-- begin --

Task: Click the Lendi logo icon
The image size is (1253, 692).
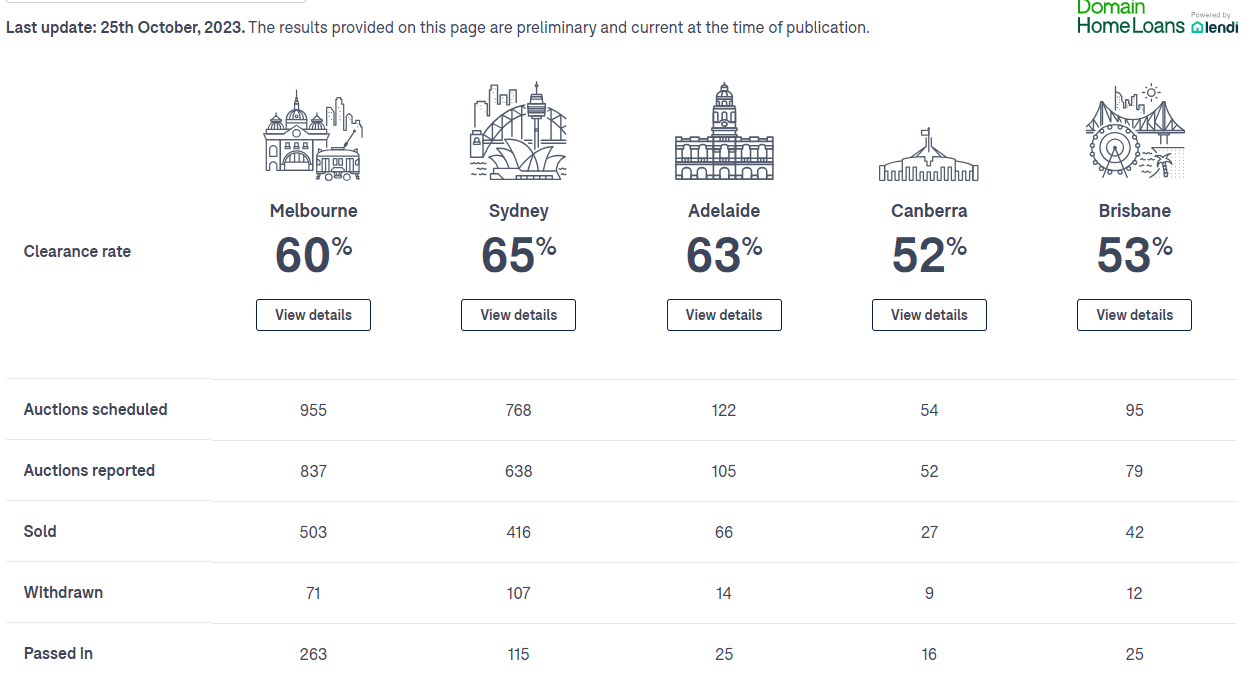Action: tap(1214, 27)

-- end --
-- begin --

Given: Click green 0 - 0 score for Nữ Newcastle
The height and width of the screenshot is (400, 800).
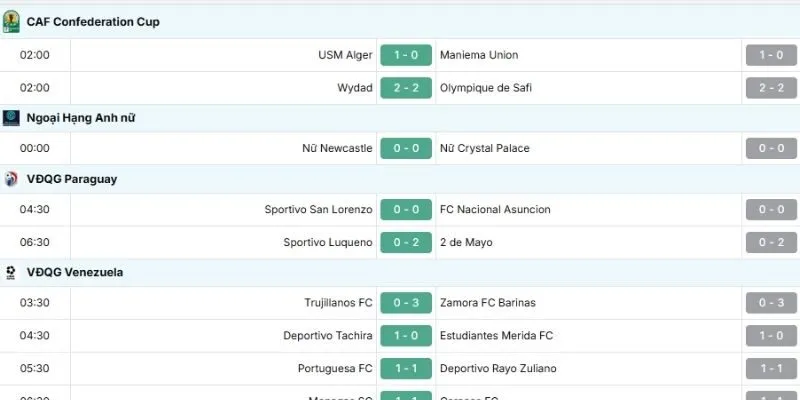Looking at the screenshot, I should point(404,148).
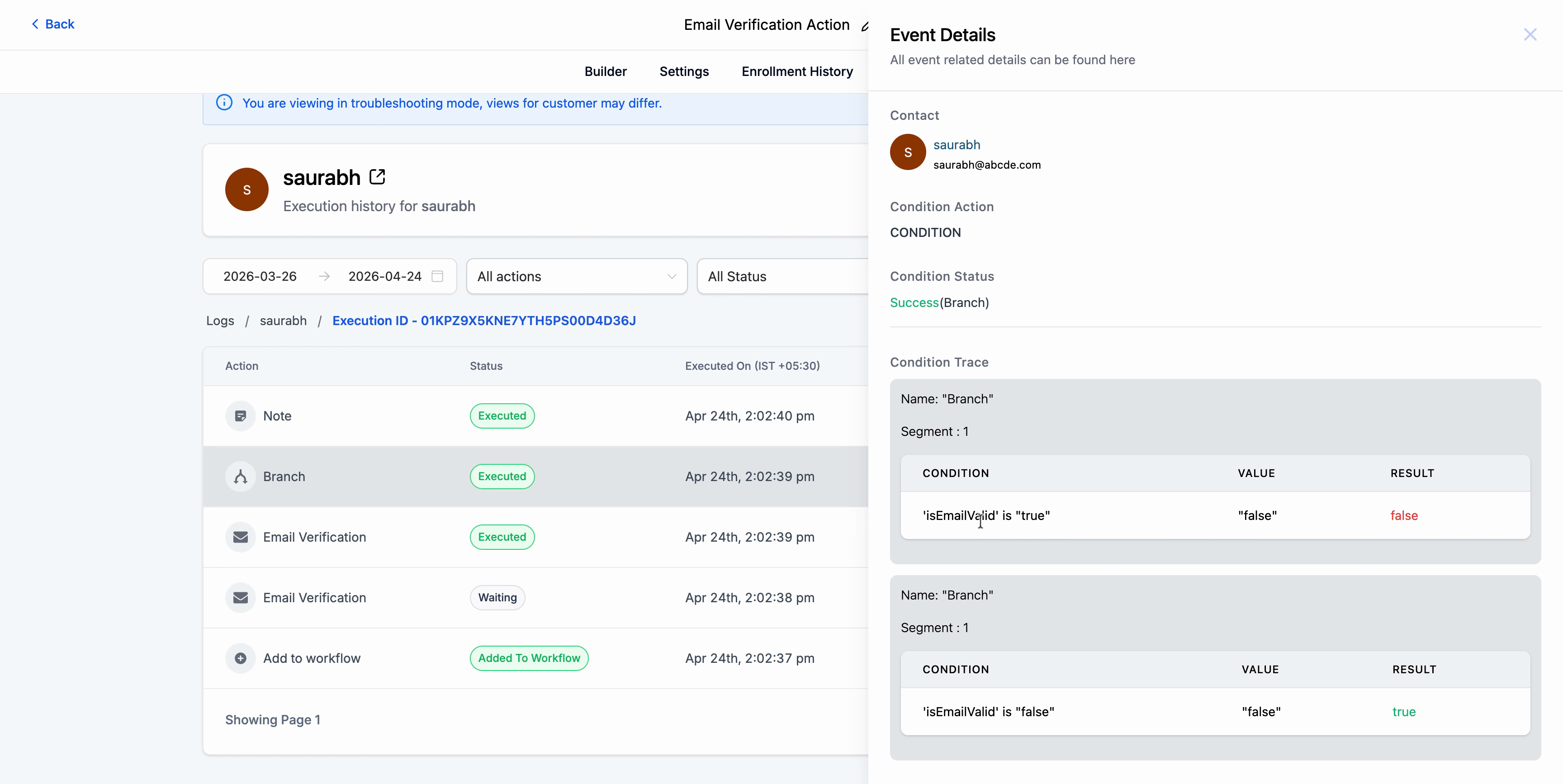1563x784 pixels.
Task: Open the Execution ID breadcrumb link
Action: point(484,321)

-- end --

• Your instructions
Please convert the entries from the line containing "Given: Click green" through the line containing "Action: point(484,321)" into a JSON list of strings, one string per line with blank lines skipped. Leave the pictures out.

• Written solution
[
  "Given: Click green 0 - 0 score for Nữ Newcastle",
  "The height and width of the screenshot is (400, 800).",
  "Looking at the screenshot, I should point(404,148).",
  "1563x784 pixels.",
  "Task: Open the Execution ID breadcrumb link",
  "Action: point(484,321)"
]